Poor hygiene and the overuse of invasive devices - tubes inserted into patients to give or remove fluids - are the major causes of the infections, which include septicaemia (blood poisoning) and pneumonia, according to a study. One in ten in-patients at any one time has been infected while in hospital and there is a twentyfold variation in infection rates among hospitals.

Professor Alan Glynn, former director of the Central Public Health Laboratory and chief author of the study funded by the health department, said that hospital staff tended to wash their hands after intimate contact with patients' bodies rather than before. It was the most gravely ill patients who were at greatest risk but studies in the United States suggested that one-third of infections could be prevented with better controls.

"Hospital-acquired infections have been worrying health professionals for many years and are now worrying patients and the public as well. They not only cause increased suffering and more serious illness but infected patients stay longer in hospital, affecting waiting lists and diverting resources which could be better spent elsewhere," Professor Glynn said.

The three-year study conducted in 19 hospitals found that overall, 2.7 patients out of every 100 picked up an infection following admission. Those most at risk were patients with an invasive device inserted - such as a catheter to drain the bladder or a central line to a major blood vessel - who were seven times more likely to get an infection.

The study did not include infections of surgical wounds which the researchers estimate would double the rate, suggesting that more than 100,000 patients a year are infected. In intensive-care units almost one in five patients picks up a bug while in hospital, including those with infected surgical wounds.

Valerie Ward, senior nurse at the Public Health Laboratory Service and one of the study authors, said hospitals had infection control policies but half the staff were ignorant of them. "A lot of policies say when staff should wash their hands but the number of times hands are washed is not as high as it should be," she said.

Infection rates varied more than twentyfold among different hospitals in gynaecology patients who had a catheter inserted to drain the bladder, a common practice after a hysterectomy.
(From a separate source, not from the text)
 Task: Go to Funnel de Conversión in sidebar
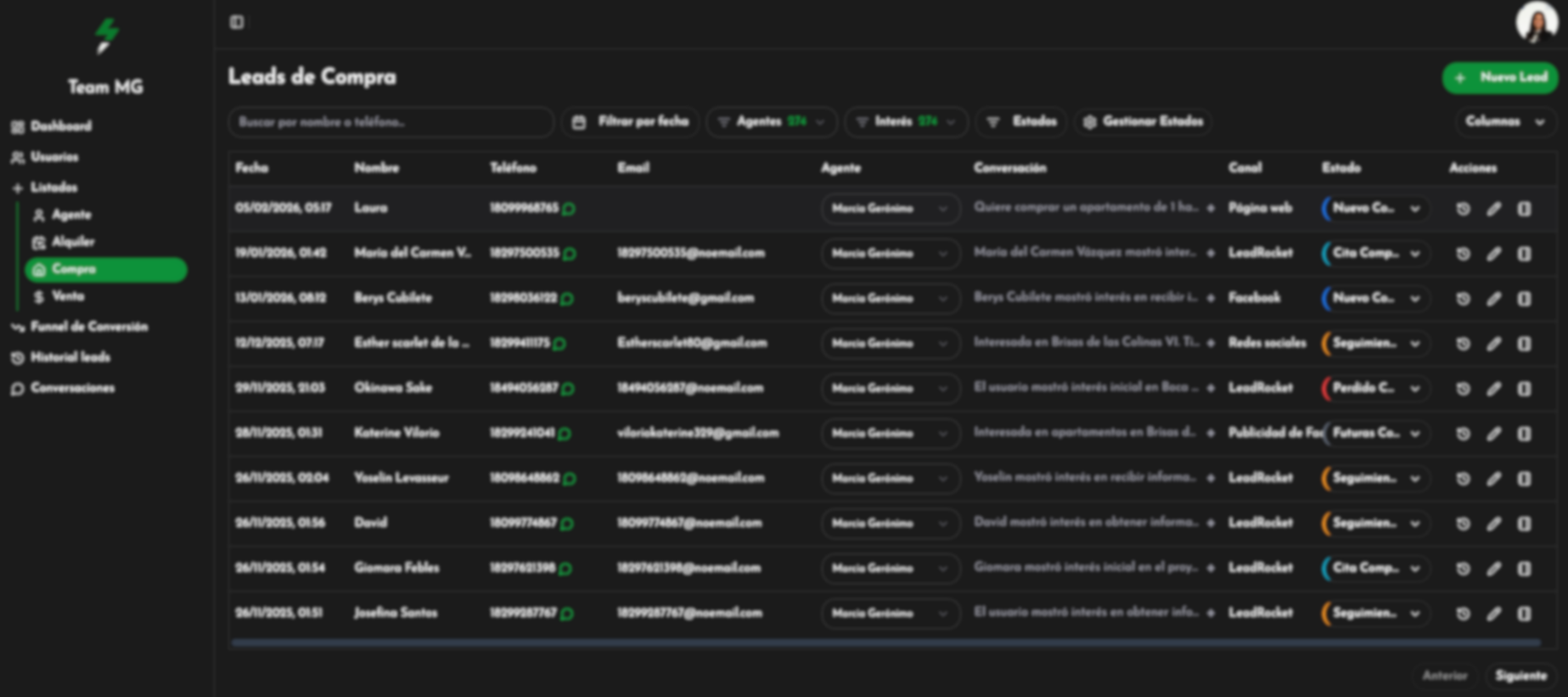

Ms Ward said poor hygiene was likely to be "a large part" of the explanation.

Patients who had a device such as a catheter inserted were three times as likely to acquire an infection, yet one hospital catheterised 20 per cent of patients and another 75 per cent. Ms Ward said: "That is an immense difference. Hospitals may need to review their clinical practice in relation to the use of these devices."

Professor Peter Borriello, head of the Central Public Health Laboratory, said that guidelines were useless unless they were enforced. "One of the most important preventive measures you can take is washing your hands. But it has to be policed. People only adhere to it if it is monitored."